Spain recently hit a record high level of wind production, but future growth in renewables there is in doubt after the government's decision to retroactively roll back green energy subsidies.
On a barren ridge high above the Mediterranean, a couple dozen tall white wind turbines spin in a breeze. Wind provides about 18 percent of Spain's electricity these days, and out-performed every other source of power in Spain last winter, according to Miquel Cabre, who heads a regional wind-power association.
Cabre says the industry should be celebrating, but it isn't.
"I look out at these new machines and I am a happy man," Cabre says. "But I'm frustrated, too. Because a few years ago people used to call us wind energy advocates crazy. Today, that skepticism may be gone, but so is the money."
Same goes for solar. For nearly a decade, the Spanish government paid people handsomely to produce renewable energy, guaranteeing huge subsidized returns for up to 25 years. The goal was to attract investors, bring costs down and help cut the country's dependence on imported fossil fuels.
It worked, at first. The money came pouring in, by the billions and renewable production surged to nearly a quarter of the country's energy last year. Everyone it seemed, from farmers to mom and pop investors to international investment funds, wanted a piece of the pie.
In his office outside Tortosa, Spain, financial advisor Francisco del Rio shows off an aerial photo of the 40 acre solar farm he convinced 40 people to invest in back in 2008. The cluster of huge black panels dwarfs a nearby village. Del Rio says the investors were supposed to earn about a 10 percent yearly return on the project, but now, he says, they stand to lose their shirts.
"We're not talking about people with lots of money," del Rio says. "These are folks who needed the return."
So what went wrong?
Economist Mike Rosenberg says the answer is simple: Spain ran out of money after the housing and banking crashes four years ago.
"And these subsidies, which were thought to be very generous, were seen as no longer affordable," he says.
The Spanish government has reduced the subsidy for green energy 13 times since 2010, for big and small investors alike. Most investors say they figured the initial support was too generous, so they expected reductions over time. But earlier this year, the Spanish government did something no one saw coming.
At a small office by the rail lines in the port of Tarragona, solar entrepreneur Mark Segura recalls the day he read the single word that he says sank the future of green energy here: retroactivity. The government announced that its subsidies would shrink–not just in the future, but going back to the beginning of the program. In effect, people would lose some of the money they'd already earned.
That 10 percent you thought you'd banked over the last five years? You'll actually have to give some of that back.
Segura says, one reason investors bet on green energy was the guaranteed return. "But then the government's plan to cut profits after the fact created instant fear in the market."
Fear, and lawsuits–an estimated 30 pending against the Spanish government for changing the rules in the middle of the game. Many of them are being brought by foreign firms who've invested about $25 billion.

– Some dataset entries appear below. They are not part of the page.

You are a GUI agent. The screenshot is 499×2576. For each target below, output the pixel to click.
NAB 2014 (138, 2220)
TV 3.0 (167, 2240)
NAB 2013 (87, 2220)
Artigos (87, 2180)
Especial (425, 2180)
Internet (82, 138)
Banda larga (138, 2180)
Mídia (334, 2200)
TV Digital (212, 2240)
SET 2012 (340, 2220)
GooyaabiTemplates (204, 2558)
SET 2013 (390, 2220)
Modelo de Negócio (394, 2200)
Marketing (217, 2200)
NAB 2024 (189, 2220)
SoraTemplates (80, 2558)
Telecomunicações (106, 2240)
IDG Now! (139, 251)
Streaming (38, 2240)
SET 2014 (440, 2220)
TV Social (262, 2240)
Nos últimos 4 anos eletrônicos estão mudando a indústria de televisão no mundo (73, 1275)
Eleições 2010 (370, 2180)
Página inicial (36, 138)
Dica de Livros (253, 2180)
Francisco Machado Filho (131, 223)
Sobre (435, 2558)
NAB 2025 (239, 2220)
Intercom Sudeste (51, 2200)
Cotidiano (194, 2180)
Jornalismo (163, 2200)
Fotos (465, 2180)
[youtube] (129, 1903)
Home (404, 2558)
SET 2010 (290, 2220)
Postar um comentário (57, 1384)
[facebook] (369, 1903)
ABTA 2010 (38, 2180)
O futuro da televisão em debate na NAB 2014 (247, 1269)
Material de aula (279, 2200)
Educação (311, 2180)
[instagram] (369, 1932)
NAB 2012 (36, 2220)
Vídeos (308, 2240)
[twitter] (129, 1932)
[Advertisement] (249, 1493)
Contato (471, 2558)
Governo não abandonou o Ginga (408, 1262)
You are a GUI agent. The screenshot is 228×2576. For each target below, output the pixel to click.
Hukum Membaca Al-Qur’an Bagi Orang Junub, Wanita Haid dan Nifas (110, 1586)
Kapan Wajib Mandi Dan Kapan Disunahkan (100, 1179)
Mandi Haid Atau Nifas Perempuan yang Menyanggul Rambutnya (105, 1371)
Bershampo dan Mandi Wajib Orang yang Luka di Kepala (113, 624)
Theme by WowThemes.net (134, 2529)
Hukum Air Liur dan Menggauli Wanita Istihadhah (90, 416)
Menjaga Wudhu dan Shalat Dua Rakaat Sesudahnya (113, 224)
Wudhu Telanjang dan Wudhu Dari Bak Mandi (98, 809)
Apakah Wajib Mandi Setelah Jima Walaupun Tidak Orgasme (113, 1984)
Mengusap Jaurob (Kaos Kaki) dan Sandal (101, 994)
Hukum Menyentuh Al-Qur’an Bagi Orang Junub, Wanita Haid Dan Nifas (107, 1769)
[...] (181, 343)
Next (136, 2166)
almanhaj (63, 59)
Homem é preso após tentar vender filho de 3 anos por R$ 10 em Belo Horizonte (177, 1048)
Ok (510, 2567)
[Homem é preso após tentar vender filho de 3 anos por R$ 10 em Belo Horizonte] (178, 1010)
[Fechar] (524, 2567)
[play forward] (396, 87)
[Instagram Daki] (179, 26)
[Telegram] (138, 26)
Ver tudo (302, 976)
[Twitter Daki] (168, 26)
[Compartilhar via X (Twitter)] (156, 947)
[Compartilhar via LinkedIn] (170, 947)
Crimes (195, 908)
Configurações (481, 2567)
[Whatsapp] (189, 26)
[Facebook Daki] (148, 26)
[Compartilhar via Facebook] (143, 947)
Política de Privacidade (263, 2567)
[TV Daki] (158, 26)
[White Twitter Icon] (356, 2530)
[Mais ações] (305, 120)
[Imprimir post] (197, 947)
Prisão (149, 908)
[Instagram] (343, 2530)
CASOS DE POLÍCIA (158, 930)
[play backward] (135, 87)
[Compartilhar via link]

That money won't necessarily be lost, but the government cuts could wipe out any profits, and that means Spain's once-booming renewables sector may be dead in its tracks.
Anne Mieke Van der Werf, who manages a Danish energy investment fund with renewable energy holdings in Spain, says new investments in Spain are out of the question.
"If I compare Spain to position in other markets, then I find Spain is not stable enough," she says.
With foreign money scared off, Spain has already lost an estimated 50,000 jobs in solar and wind energy, from design to construction to maintenance.
Now, refugees from the business are everywhere here.
Software engineer Roberto Gonzalez had launched a start-up company making systems to help solar panels track the sun. At his new job he wears an apron.
He opened a bar in Madrid.
"We launched in 2008, and the contracts were to start in 2010," he says, serving me a plate of potato salad. "We were on the point of signing with Siemens and a dozen other firms, but they all backed off."
Now, with subsidies shrinking again and again, Gonzalez says he has zero hopes for a renewable industry comeback in Spain. And the promise of green energy eventually replacing fossil fuels here has likely been punted into the distant future.